* **WHAT IS EXPECTED**
Could you give the material again starting at the line containing "Identify the location" and ending at the end of the material, switching "screenshot" to "image" with nothing else changed and the pictures left out?

* **Saved entries**
*** Begin section ***
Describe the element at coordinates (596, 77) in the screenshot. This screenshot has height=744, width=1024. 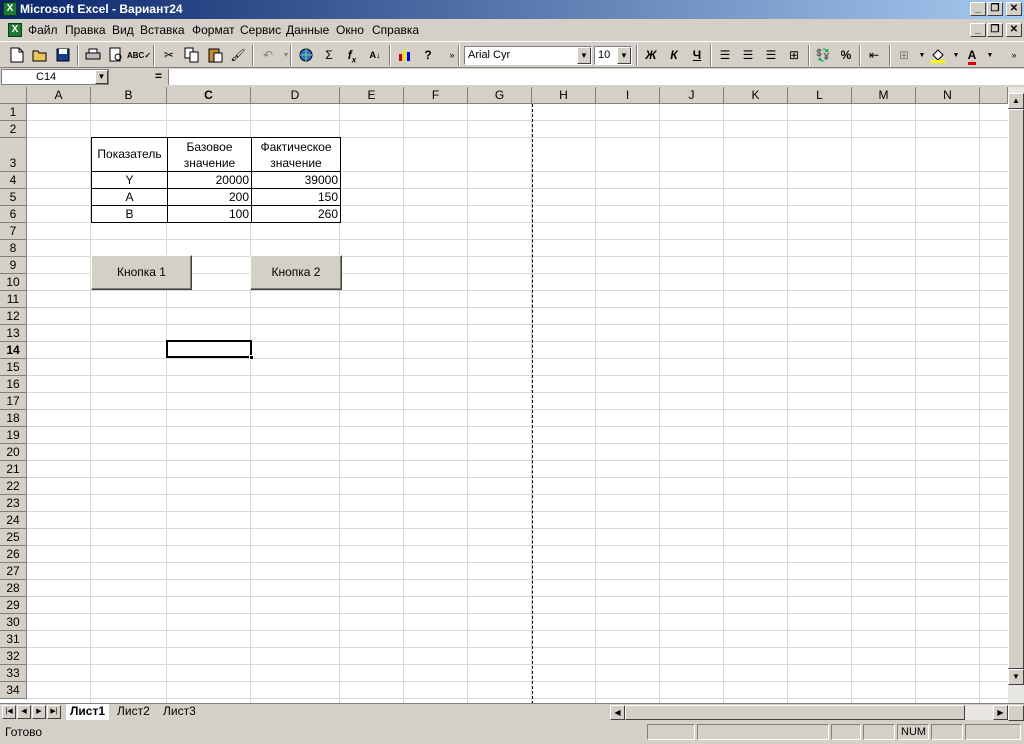
I see `formula-input` at that location.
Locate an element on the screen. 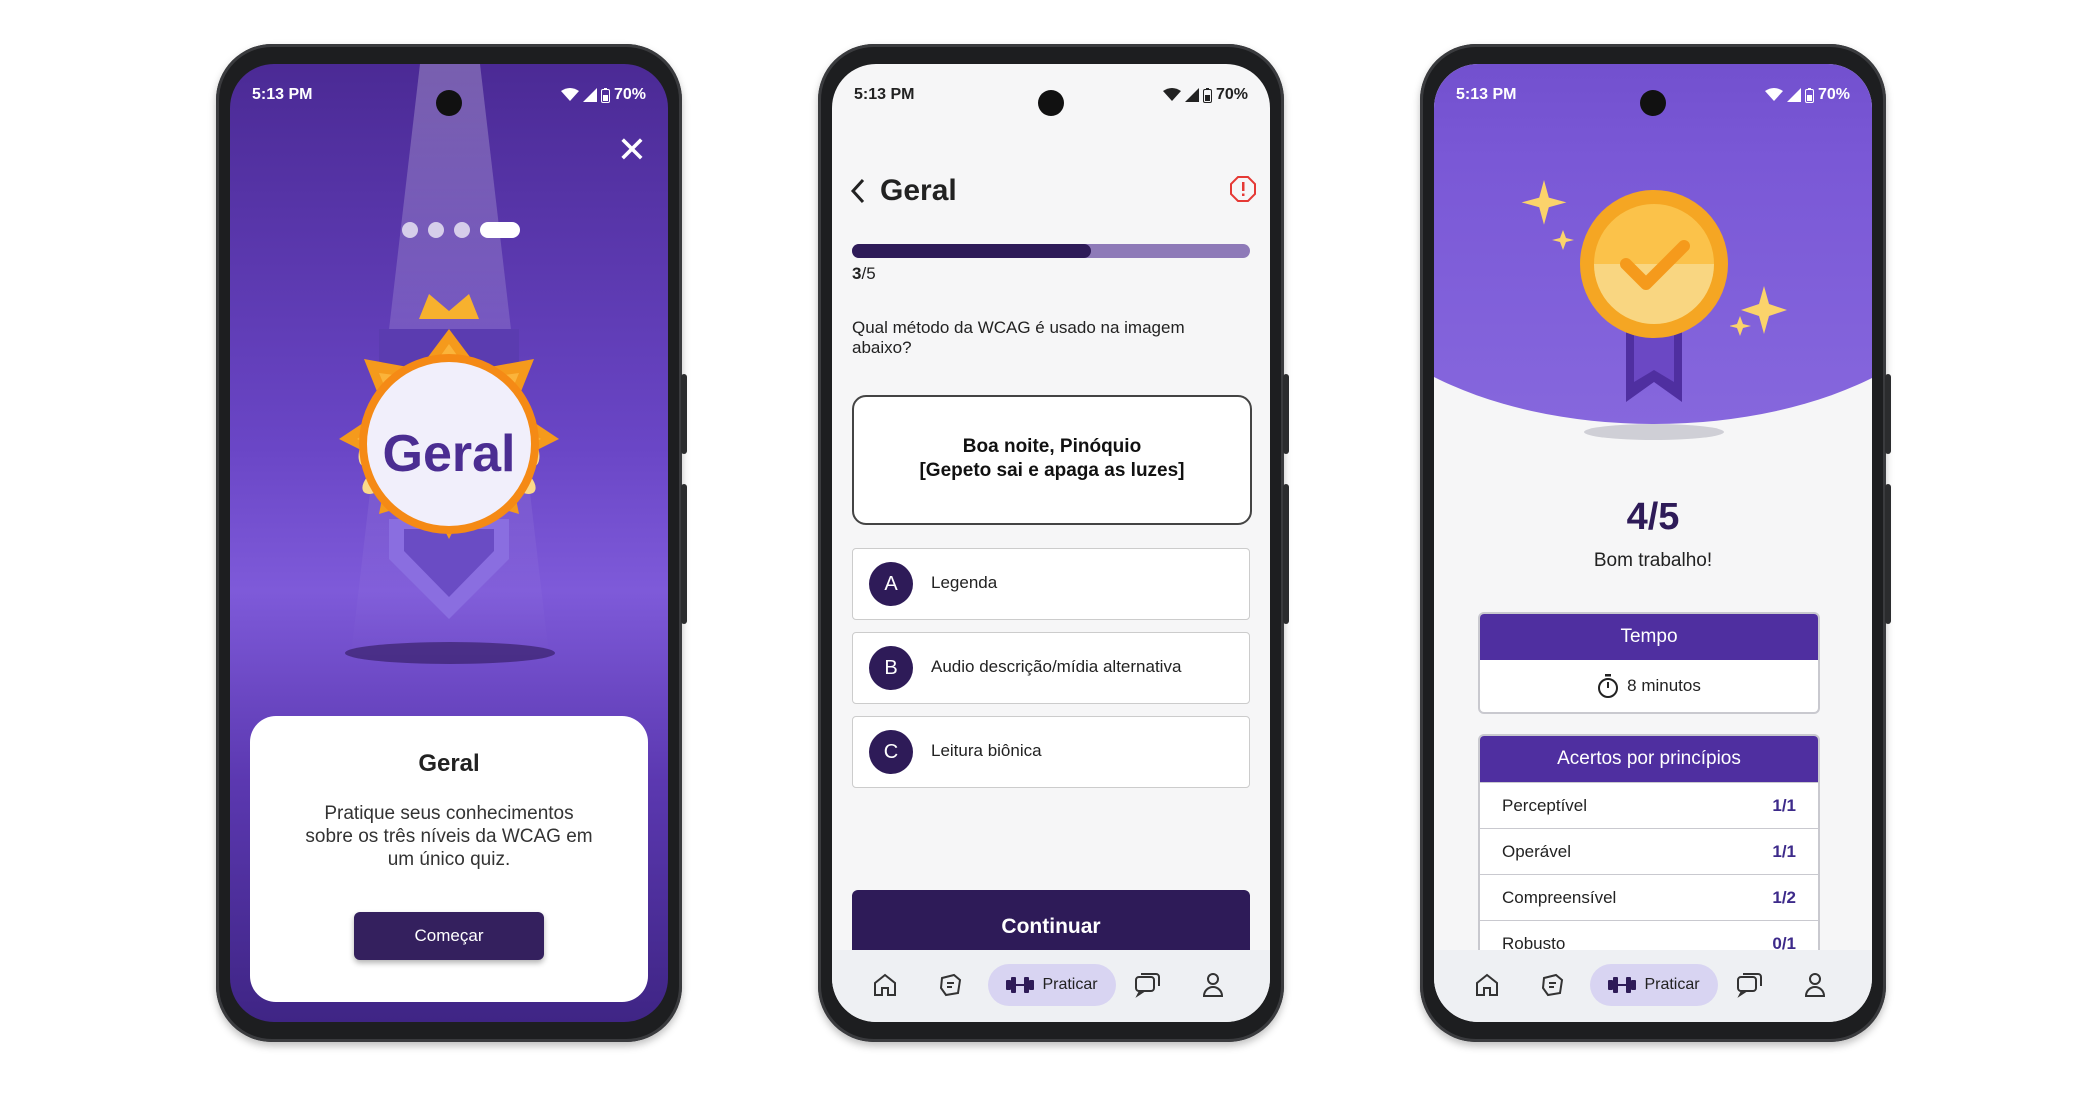 Image resolution: width=2100 pixels, height=1107 pixels. progress-label: 3/5 is located at coordinates (864, 274).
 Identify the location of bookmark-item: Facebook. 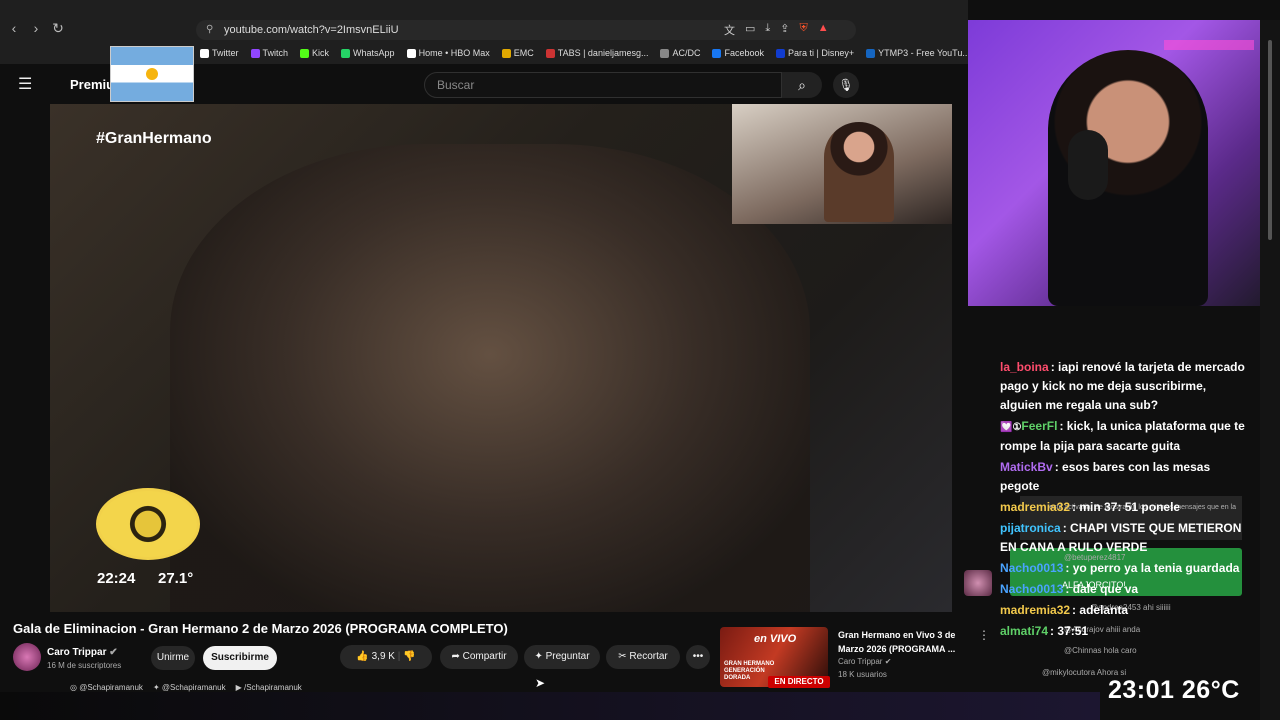
(738, 53).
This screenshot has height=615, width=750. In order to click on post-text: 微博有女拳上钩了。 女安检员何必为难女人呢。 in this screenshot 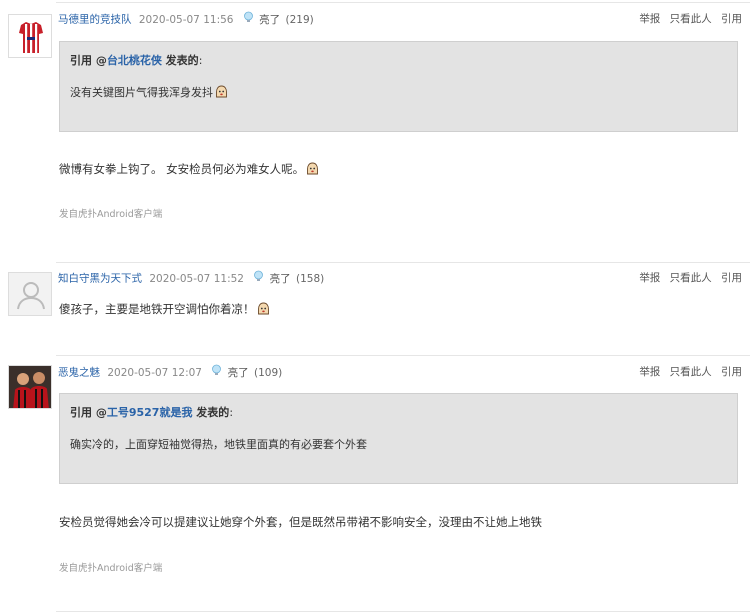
*** End section ***
* **RESULT**
 Identify the location of bookmark-item: Facebook. 
(738, 53).
This image has height=615, width=750. In order to click on post-text: 微博有女拳上钩了。 女安检员何必为难女人呢。 in this image 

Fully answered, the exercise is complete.